- Born: Uma Maheswari
- Occupation: Video jockey
- Years active: 1992–2013
- Spouse: Sukesh

= Pepsi Uma =

Indian video jockey

Uma Maheswari, better known as Pepsi Uma, is an Indian video jockey known for her work in Tamil-language television. She was noted for her "mellifluous voice and flawless diction".

== Career ==
Uma worked as a video jockey since she was eleven years old. In 1994, she hosted Ungal Choice, a weekly phone-in show sponsored by Pepsi on Sun TV. In 2000, the show was Sun TV's longest show with three-hundred and twenty-five episodes. She subsequently earned the name Pepsi Uma. She simultaneously hosted Star Show in which she and Gangai Amaran discussed an issue every week with people from the Tamil film industry including Trisha and Srikanth. In a poll taken in 2000, she was voten the best anchor of Tamil Nadu. She later switched to Kalaignar TV and left in March 2008.

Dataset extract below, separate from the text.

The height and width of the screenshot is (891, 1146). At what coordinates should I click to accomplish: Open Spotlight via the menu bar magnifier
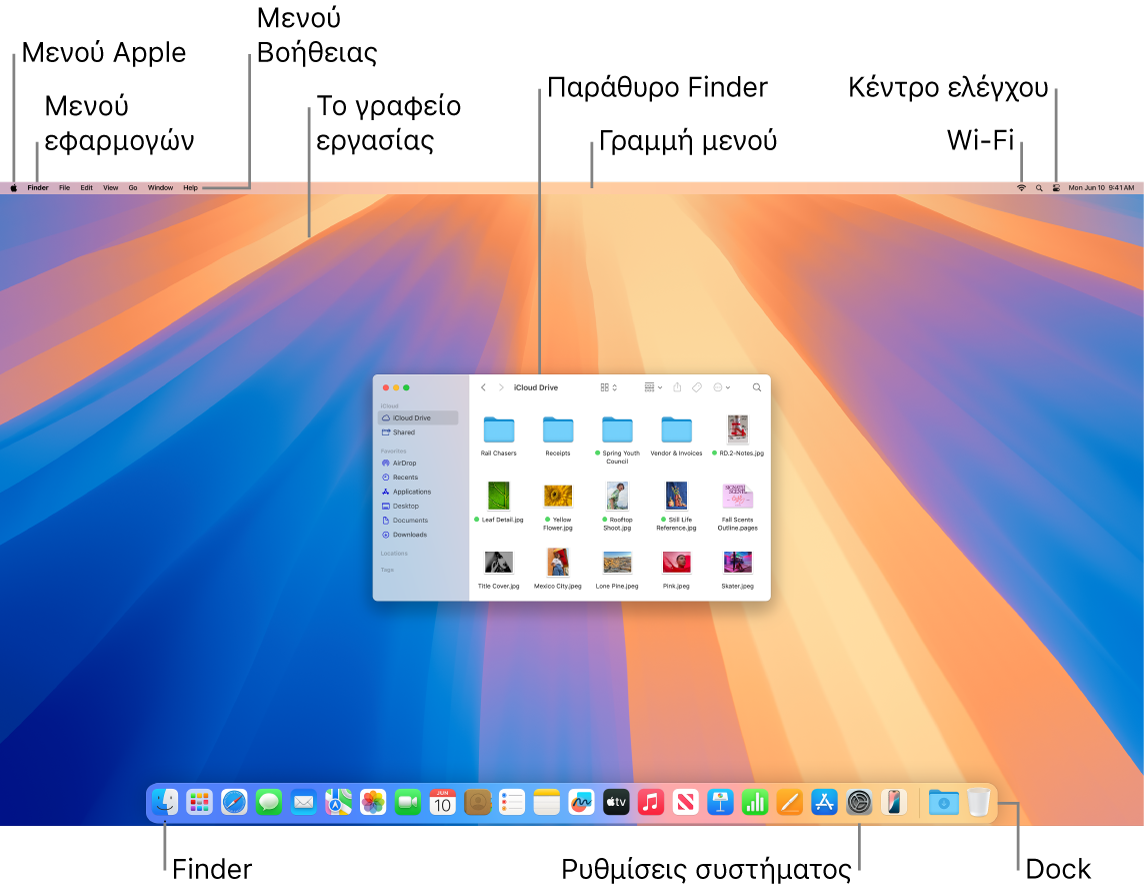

In 2013, Uma hosted an hour show on Jaya TV titled Album. During her work as a video jockey, she received several film offers from Rajinikanth (two films including Muthu), Subhash Ghai for a film with Shah Rukh Khan, K. Balachander and Bharathiraja but did not accept them due to lack of interest. She also decided against doing an ad with Sachin Tendulkar due to the costumes. Unlike other video jockeys, Uma preferred wearing saris in all her shows.

== Personal life ==
Uma is married to Sukesh, a Punjabi man she met while shooting for an advertisement. During her tenure with Jaya TV, she was harassed by a senior producer named Saravanaraj, who was later arrested. Her fans wanted to build a temple for her in Kumily. A distraught fan sent her a mail containing part of his cut pinky which shocked Uma. As of 2009, she manages her family business Krypton Engineering and a production company.